Hi everyone,
I used DESeq2 for DE analysis of featureCounts data from RNAseq of 2 treatments (A & B) with 2 replicates each.
I have the same error as in this thread: Error in designAndArgChecker(object, betaPrior) : variables in the design formula cannot have NA values
Error in designAndArgChecker(object, betaPrior) :
variables in the design formula cannot have NA values
But there is no NA in my count data!
Here are the code lines:
> cts = as.matrix(read.delim("countdata.txt", header=TRUE, sep="\t", row.names="Geneid"))
> head(cts)
sampl1 sample2 sample3 sample4
ENSG00000223972 0.62 4.92 6.01 5.63
ENSG00000227232 2592.98 2453.12 2891.61 2821.74
ENSG00000278267 53.61 44.98 13.35 12.96
ENSG00000243485 4.93 6.39 2.67 3.71
ENSG00000284332 0.39 0.62 0.12 0.37
ENSG00000237613 1.00 0.40 0.00 0.25
> colnames(cts)
[1] "sample1" "sample2" "sample3" "sample4"
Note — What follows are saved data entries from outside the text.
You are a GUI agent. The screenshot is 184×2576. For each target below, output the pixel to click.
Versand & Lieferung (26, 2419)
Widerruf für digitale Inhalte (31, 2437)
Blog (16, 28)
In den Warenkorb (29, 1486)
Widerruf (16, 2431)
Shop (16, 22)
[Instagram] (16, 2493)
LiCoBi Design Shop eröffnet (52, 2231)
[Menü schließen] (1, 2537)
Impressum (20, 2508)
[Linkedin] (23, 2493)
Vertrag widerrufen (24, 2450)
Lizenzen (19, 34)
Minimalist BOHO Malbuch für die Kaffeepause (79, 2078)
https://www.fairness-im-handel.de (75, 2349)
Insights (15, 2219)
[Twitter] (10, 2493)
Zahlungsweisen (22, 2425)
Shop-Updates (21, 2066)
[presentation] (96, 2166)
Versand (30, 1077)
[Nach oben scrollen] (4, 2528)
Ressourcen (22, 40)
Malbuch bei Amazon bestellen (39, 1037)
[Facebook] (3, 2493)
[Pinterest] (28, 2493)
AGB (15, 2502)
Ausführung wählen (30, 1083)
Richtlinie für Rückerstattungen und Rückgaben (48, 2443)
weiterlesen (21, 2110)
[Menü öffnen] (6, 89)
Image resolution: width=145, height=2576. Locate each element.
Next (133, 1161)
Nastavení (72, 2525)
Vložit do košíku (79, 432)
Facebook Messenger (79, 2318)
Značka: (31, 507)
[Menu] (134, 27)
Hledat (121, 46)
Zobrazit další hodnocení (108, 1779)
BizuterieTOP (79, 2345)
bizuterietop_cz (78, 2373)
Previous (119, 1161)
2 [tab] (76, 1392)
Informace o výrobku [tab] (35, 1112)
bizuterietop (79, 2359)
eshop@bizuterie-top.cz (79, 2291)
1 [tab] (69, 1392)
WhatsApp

> coldata = read.table("Design.txt", header=TRUE, sep="\t", row.names=1)
> head(coldata)
treatment replicate
sample1 A R1
sample2 B R1
sample3 A R2
sample4 B R2
> colnames(coldata)
[1] "treatment" "replicate"
> all(rownames(coldata) == colnames(cts))
[1] TRUE
> dds = DESeqDataSetFromMatrix(countData = round(cts), colData = coldata, design = ~ treatment)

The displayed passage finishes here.